#### [Data records]

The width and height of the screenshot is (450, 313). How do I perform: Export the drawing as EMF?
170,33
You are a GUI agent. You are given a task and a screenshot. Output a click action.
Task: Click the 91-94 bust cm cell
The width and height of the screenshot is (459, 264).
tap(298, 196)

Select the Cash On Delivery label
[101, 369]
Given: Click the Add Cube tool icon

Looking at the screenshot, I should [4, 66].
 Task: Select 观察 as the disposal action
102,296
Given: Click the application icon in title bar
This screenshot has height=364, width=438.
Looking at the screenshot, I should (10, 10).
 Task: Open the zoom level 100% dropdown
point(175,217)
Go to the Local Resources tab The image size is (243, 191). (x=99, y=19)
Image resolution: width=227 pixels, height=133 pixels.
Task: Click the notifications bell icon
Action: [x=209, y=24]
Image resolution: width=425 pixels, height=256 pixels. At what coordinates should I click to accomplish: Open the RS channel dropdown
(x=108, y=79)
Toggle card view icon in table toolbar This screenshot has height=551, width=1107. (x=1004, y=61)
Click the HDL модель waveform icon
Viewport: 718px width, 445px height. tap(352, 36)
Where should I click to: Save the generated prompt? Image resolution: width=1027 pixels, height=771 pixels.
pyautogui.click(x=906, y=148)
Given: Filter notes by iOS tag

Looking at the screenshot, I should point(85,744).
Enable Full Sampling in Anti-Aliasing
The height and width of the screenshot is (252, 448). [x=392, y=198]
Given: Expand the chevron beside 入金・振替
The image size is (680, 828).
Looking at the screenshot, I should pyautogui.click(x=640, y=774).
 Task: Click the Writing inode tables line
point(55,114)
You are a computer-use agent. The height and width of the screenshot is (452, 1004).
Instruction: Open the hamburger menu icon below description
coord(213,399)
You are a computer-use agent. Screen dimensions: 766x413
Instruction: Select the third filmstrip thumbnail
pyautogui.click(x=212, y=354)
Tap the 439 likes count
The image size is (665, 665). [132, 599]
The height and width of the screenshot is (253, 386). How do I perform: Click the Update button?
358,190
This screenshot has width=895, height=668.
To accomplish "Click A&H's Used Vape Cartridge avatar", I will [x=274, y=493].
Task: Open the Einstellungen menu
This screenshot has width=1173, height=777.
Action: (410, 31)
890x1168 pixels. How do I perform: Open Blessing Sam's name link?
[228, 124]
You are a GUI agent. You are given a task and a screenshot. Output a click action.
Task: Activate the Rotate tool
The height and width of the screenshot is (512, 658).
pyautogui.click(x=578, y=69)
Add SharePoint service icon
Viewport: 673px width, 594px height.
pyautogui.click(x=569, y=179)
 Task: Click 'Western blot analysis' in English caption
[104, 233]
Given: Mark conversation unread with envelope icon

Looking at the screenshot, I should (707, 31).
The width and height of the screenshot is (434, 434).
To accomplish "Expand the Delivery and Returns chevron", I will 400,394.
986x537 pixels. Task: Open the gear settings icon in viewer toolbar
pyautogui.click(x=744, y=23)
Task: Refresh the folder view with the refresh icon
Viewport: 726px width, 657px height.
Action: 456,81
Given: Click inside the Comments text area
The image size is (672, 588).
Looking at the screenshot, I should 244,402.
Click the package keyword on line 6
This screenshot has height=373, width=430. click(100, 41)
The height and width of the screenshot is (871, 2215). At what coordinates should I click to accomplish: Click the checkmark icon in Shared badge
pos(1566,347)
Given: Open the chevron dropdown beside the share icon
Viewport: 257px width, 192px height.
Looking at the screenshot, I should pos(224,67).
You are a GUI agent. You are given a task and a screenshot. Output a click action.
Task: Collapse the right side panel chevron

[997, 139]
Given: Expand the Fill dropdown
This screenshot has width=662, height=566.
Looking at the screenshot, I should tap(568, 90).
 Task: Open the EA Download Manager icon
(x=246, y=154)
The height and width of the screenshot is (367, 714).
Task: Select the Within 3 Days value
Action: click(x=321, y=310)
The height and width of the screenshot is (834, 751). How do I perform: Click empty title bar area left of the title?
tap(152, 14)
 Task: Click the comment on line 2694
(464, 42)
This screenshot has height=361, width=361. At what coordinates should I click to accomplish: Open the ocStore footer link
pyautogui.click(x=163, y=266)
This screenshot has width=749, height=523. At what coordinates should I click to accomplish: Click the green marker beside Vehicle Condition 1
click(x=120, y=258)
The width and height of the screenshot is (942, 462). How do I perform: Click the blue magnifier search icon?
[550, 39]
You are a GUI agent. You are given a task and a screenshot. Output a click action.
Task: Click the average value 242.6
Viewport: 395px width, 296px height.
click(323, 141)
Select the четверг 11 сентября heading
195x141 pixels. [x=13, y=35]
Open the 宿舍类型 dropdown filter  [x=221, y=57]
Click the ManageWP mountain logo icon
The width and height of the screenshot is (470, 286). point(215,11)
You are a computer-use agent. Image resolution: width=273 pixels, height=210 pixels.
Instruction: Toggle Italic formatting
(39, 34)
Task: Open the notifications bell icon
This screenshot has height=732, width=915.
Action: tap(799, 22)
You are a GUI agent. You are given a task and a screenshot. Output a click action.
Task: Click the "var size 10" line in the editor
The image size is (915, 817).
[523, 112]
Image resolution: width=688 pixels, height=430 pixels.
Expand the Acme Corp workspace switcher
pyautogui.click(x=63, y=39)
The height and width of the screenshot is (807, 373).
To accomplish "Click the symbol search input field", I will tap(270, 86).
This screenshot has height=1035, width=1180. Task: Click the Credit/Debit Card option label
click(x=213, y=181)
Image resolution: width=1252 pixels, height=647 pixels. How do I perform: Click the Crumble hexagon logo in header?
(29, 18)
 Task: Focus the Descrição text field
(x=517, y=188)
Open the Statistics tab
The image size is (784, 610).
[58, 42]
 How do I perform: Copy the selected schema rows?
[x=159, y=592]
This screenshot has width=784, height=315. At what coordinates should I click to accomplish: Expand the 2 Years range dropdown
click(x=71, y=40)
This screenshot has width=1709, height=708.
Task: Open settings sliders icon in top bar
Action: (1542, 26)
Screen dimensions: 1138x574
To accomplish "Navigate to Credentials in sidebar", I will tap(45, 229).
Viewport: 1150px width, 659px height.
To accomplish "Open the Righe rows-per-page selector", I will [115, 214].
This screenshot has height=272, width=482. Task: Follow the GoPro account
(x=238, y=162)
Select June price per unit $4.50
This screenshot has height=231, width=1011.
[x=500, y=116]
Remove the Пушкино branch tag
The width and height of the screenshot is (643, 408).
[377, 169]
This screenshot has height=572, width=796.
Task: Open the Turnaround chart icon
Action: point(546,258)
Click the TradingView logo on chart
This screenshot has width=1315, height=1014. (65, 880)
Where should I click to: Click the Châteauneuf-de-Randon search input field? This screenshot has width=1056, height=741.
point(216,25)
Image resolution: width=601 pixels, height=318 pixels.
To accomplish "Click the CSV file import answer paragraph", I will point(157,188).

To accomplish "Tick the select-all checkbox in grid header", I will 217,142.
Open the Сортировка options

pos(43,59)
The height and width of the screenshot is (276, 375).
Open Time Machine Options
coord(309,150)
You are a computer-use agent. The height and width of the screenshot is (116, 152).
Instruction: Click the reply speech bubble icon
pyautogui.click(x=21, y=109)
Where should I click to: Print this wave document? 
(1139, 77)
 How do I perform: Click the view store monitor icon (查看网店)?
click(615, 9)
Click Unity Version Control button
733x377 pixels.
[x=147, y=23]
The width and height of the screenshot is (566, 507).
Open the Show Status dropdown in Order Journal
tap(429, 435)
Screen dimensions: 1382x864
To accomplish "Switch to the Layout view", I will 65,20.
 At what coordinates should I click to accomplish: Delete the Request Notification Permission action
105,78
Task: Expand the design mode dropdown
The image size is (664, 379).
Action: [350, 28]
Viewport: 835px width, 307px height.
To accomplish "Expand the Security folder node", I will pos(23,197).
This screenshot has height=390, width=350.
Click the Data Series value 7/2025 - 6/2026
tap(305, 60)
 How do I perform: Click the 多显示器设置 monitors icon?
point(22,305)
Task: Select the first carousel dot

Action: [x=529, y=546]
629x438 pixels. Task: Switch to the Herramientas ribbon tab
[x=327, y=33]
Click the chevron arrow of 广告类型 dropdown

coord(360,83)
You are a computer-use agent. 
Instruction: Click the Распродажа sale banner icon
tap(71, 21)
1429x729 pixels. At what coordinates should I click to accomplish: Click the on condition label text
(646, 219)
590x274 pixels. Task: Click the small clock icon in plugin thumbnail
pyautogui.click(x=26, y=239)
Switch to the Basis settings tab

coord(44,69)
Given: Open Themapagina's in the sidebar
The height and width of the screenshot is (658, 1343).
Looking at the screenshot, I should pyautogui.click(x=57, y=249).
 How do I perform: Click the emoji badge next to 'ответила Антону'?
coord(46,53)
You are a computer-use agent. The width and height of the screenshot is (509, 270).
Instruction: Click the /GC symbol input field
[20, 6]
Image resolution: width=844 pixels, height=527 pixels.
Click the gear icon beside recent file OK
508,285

#### [ABOUT THIS TASK]
Show me all lines in the records that contain "folder".

#### [WRITTEN RESPONSE]
Task: Refresh the folder view with the refresh icon
To accomplish "Expand the Security folder node", I will pos(23,197).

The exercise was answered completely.